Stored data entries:
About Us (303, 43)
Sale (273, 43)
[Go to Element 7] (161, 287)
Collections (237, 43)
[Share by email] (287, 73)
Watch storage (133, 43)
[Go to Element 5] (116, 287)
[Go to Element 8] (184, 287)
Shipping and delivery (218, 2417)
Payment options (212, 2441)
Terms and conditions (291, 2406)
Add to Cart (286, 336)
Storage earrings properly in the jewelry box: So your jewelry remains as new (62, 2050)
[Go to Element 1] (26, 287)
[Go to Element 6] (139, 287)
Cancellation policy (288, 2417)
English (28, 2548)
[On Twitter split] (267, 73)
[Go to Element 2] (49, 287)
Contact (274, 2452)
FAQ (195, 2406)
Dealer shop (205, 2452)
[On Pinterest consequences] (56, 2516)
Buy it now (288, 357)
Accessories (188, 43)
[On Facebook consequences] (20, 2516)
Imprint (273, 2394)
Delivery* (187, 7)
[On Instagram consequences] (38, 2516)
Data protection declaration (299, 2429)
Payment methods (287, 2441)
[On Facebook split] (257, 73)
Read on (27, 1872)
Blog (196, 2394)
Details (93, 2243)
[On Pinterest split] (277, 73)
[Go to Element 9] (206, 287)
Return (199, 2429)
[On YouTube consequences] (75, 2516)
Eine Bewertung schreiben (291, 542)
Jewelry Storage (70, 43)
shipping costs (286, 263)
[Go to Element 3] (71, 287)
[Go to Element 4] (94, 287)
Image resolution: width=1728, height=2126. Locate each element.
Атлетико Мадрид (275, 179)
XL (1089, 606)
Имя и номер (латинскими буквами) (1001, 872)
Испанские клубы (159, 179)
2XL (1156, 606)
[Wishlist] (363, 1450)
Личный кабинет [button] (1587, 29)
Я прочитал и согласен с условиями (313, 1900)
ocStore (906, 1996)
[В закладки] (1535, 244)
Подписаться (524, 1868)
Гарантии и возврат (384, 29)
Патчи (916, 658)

### Description of the task
Using the entries above, return each line in which the word "consequences" occurs.

### Exercise response
[On Pinterest consequences] (56, 2516)
[On Facebook consequences] (20, 2516)
[On Instagram consequences] (38, 2516)
[On YouTube consequences] (75, 2516)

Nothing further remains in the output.